For those living off retirement income, the trick is to strike a careful balance between yield and capital preservation.
These three companies all operate in low-risk industries, meaning your risk of permanent capital impairment is relatively minimal. Additionally, they offer yields between 4% and 6%, offering potential for a steady income stream without precariously chasing riskier “high yield” securities.
BCE operates Canada’s largest telecommunications network and is one of the country’s largest publicly traded companies, following the merger of Bell Canada and Northern Telecom back in 1983.

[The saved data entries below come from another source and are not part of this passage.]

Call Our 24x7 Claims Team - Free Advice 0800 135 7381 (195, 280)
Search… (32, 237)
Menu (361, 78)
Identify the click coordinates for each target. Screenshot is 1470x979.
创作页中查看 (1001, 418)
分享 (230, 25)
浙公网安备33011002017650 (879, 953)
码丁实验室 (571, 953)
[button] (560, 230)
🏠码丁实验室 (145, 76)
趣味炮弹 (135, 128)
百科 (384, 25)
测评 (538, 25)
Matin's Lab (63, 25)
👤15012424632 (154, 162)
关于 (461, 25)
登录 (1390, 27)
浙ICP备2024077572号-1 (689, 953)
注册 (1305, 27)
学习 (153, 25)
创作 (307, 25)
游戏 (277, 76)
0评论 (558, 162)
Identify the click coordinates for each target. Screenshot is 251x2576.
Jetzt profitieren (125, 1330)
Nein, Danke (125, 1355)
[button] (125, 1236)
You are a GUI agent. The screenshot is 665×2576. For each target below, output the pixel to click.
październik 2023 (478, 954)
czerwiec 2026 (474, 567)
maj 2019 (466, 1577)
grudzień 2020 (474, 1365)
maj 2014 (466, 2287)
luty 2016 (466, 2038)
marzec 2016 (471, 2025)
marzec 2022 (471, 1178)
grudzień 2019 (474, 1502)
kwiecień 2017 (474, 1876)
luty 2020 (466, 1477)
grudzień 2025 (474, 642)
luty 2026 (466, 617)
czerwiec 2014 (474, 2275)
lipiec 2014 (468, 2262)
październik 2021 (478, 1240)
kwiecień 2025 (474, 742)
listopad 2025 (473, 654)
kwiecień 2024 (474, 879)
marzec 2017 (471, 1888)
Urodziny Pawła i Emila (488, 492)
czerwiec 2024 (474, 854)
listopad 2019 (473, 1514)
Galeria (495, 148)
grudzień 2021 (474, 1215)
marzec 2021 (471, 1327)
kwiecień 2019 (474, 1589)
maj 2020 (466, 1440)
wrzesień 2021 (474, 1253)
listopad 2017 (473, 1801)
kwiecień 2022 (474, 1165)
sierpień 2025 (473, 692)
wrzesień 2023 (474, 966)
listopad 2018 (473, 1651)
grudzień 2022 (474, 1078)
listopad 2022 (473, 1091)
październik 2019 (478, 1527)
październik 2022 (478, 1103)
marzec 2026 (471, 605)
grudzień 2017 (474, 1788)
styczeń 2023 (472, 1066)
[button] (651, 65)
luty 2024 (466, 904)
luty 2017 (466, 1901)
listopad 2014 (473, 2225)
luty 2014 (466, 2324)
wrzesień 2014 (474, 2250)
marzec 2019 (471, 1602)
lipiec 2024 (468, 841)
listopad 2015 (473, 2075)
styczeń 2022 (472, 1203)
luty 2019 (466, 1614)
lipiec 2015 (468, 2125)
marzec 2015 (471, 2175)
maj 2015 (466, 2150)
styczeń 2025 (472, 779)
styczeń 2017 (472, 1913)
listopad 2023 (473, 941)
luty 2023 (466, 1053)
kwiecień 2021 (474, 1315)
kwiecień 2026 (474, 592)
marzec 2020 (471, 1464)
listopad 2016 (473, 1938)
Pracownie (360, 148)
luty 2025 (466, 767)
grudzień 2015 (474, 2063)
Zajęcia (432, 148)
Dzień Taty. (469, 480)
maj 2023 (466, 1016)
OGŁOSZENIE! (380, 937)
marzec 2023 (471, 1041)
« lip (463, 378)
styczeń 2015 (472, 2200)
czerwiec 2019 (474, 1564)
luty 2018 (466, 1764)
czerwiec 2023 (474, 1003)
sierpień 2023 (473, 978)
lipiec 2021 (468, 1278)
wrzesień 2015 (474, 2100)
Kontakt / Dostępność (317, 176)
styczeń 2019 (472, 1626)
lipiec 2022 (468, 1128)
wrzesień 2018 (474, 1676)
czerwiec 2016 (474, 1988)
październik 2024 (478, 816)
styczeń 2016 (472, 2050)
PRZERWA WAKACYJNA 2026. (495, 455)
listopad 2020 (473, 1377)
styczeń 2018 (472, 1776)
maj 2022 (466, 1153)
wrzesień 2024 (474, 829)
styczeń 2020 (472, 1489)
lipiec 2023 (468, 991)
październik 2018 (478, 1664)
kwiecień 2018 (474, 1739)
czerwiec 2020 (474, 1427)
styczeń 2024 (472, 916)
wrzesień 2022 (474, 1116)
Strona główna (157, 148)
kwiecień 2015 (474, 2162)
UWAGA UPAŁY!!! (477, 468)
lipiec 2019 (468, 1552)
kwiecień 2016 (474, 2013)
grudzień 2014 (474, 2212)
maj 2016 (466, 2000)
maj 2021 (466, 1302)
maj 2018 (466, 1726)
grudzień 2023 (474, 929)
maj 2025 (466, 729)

In addition to its fixed line, wireless, television and internet services businesses, BCE also owns an 18% stake in the Montreal Canadiens NHL franchise and a 37.5% interest in Maple Leaf Sports and Entertainment, which owns the Toronto Maple Leafs NHL team, the Toronto Raptors NBA franchise, and the Major League Soccer team, the Toronto FC.
BCE shares yield 4.82% with the company having raised its dividend by 3.6% in 2017.
The company’s payout ratio currently sits at 87.8%, so you shouldn’t expect any huge increases in the dividend any time soon, but at the same time, the businesses BCE operates are pretty low-risk in nature, so there isn’t a huge risk of the company cutting that payout.
This is the kind of stock you can park your money in, sit back, and collect the $0.72 quarterly dividend, while not losing any sleep at night worrying about the safety of your investment.
Canadian Imperial Bank of Commerce (TSX:CM)(NYSE:CM)
CIBC is my preferred dividend holding among the Canadian banks.
Unlike the U.S. financial system, which is highly fragmented among many smaller regional banks that are forced to compete with each other aggressively to maintain market share, the Canadian financial system is a much different beast.
We all know how aggressive lending practices can lead to financial crises, as they did a little less than 10 years ago in the U.S., but in Canada the lenders are more comfortable “not rocking the boat,” so to speak.
That’s because they know that as there is only a handful of major players competing with each another for their respective share of the Canadian market, and as a result, there’s enough “pie” to go around for everyone.
CIBC shares yield 4.27%, having increased the payout twice in the last 12 months.
The bank is coming off a strong year in 2017, so there very well may be more increases on the way.
Enbridge Inc. (TSX:ENB)(NYSE:ENB)
Enbridge finds itself going through a transition these days following the company’s $37 billion acquisition of Houston-based Spectra Energy.
There’s no question that the Spectra deal has set the company up with a more diversified business that will help it generate a more stable and consistent cash flow stream for at least the next decade, if not longer.
Yet the $37 billion price tag did not exactly come cheap, which means that now the company more than likely will have to slow down the pace of its dividend increases compared to in years past.
The result is that Enbridge now looks a lot more like a traditional utility company rather than the growth company it used to market itself as to investors.
The shares yield 5.06%, and the stock is only a couple of dollars above its 52-week lows, which means now might be a good time to start initiating a position in the oil and gas company.